In this paper we present WERITAS, which is based in part on the traditional Active Shape Model (ASM) segmentation
system. WERITAS generates multiple statistical texture features, and finds the optimal weighted average of those texture
features by maximizing the correlation between the Euclidean distance to the ground truth and the Mahalanobis distance
to the training data. The weighted average is used a multi-resolution segmentation system to more accurately detect the
object border. A rigorous evaluation was performed on over 200 clinical images comprising of prostate images and breast
images from 1.5 Tesla and 3 Tesla MRI machines via 6 distinct metrics. WERITAS was tested against a traditional multi-resolution
ASM in addition to an ASM system which uses a plethora of random features to determine if the selection
of features is improving the results rather than simply the use of multiple features. The results indicate that WERITAS
outperforms all other methods to a high degree of statistical significance. For 1.5T prostate MRI images, the overlap from
WERITAS is 83%, the overlap from the random features is 81%, and the overlap from the traditional ASM is only 66%.

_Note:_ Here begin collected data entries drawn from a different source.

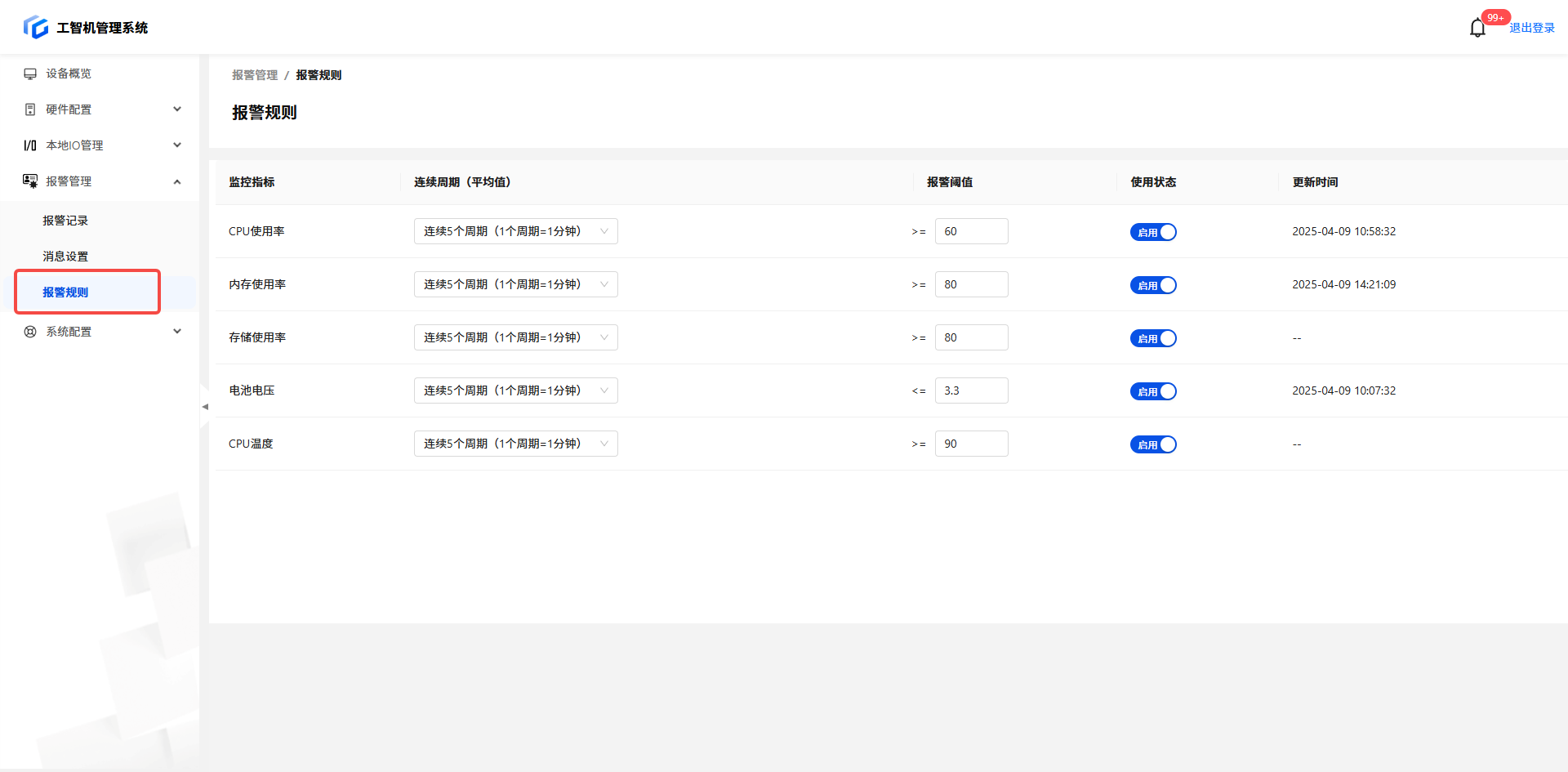Screen dimensions: 1568x772
Task: Collapse sidebar using the small arrow handle
Action: point(204,406)
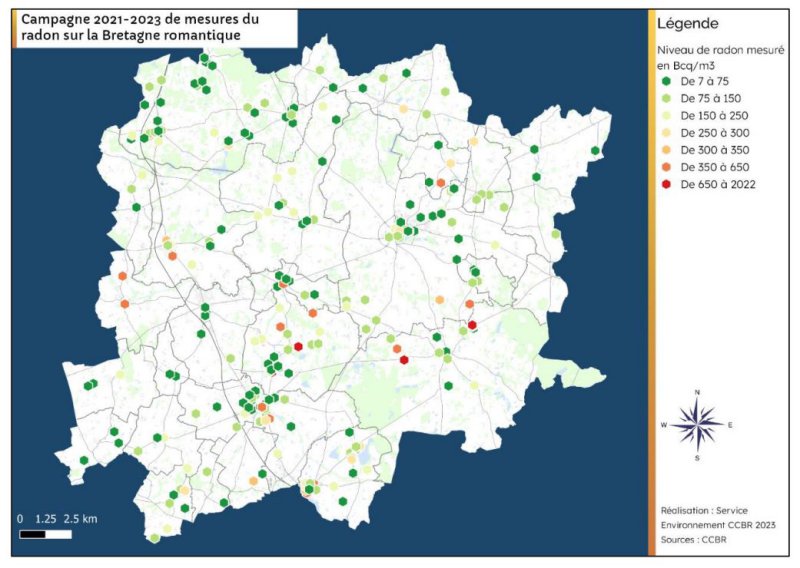Select the 'De 150 à 250' legend symbol
This screenshot has height=568, width=800.
tap(665, 116)
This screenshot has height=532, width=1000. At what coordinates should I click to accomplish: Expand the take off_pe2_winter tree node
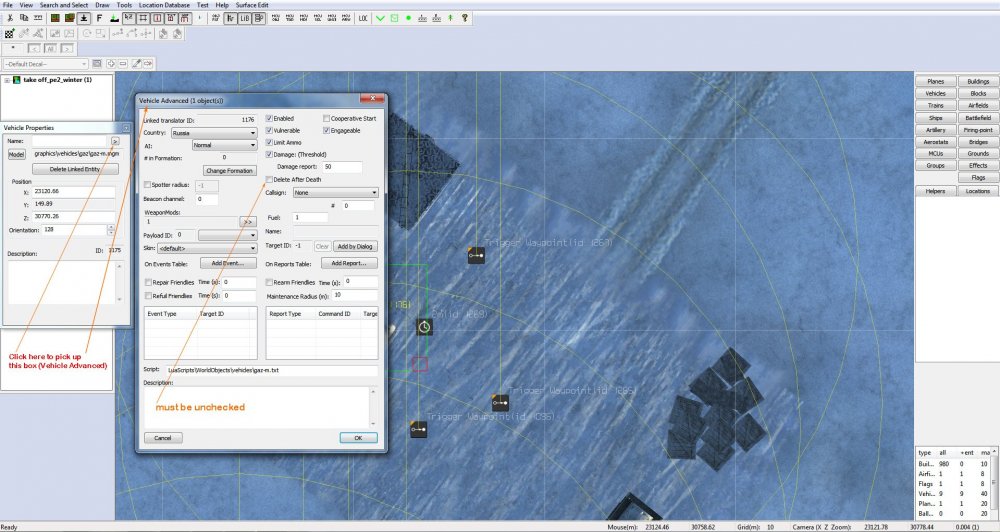point(8,80)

In addition, using 3T prostate MRI images, the overlap from WERITAS is 77%, the overlap from the random features
is 54%, and the overlap from the traditional ASM is 59%, suggesting the usefulness of WERITAS. The only metrics in
which WERITAS was outperformed did not hold any degree of statistical significance. WERITAS is a robust, efficient,
and accurate segmentation system with a wide range of applications.